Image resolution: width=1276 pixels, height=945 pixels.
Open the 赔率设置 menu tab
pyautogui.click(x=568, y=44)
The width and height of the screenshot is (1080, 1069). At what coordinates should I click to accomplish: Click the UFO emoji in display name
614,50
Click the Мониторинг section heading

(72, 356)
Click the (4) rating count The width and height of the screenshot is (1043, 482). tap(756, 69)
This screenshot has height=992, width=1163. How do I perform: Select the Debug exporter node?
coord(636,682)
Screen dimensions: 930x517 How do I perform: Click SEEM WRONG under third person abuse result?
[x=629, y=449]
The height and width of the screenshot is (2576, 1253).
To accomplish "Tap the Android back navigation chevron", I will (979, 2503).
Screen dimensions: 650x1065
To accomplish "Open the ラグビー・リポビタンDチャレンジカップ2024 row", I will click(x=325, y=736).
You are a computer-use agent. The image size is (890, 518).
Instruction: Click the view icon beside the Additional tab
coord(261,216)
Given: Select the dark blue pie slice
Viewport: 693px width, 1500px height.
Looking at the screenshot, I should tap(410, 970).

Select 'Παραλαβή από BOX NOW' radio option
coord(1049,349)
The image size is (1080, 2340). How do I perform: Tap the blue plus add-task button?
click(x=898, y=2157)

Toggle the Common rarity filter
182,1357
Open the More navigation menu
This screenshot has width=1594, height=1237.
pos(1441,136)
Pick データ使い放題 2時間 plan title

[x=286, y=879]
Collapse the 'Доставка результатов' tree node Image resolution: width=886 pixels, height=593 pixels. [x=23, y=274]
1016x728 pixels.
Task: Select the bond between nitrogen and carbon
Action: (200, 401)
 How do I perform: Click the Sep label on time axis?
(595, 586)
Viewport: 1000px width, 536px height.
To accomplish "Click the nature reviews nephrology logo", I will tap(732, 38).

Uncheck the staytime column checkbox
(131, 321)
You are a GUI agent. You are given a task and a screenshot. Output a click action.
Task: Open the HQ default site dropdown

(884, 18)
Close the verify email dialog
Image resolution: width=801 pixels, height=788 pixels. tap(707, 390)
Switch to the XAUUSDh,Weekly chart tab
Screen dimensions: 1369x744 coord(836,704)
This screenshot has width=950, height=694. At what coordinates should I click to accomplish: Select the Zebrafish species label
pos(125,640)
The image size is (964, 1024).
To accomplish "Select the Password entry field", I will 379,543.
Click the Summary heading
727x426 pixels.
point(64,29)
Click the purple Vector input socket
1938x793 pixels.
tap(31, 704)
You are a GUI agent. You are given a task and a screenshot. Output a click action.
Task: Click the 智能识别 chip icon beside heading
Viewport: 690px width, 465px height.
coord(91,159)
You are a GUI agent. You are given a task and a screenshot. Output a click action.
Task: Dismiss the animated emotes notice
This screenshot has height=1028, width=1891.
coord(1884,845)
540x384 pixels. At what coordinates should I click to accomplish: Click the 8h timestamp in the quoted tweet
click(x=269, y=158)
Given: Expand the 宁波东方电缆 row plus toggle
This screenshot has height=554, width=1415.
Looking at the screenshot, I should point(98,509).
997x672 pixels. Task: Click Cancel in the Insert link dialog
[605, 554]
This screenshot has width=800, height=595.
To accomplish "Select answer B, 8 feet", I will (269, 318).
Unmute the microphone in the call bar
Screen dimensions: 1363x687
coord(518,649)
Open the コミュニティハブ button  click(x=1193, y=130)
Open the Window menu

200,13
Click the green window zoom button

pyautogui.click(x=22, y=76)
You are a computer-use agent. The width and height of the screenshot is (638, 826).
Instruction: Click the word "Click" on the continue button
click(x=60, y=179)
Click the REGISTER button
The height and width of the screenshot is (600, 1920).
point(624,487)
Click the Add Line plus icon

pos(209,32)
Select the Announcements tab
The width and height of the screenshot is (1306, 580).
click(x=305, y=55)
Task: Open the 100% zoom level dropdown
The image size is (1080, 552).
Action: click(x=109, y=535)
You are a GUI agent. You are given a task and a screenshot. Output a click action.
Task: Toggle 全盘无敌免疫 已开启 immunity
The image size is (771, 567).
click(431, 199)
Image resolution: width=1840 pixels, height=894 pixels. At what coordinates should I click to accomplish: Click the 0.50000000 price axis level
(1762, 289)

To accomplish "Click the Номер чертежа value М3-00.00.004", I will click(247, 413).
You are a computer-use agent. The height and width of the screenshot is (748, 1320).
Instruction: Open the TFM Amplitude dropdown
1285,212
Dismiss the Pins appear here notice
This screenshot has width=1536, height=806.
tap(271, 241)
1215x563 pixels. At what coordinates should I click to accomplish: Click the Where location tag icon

—————

* _Task statement_: Please find each line in the records above that holds the word "notice", and copy it.

* _Exercise output_:
Task: Dismiss the animated emotes notice
Dismiss the Pins appear here notice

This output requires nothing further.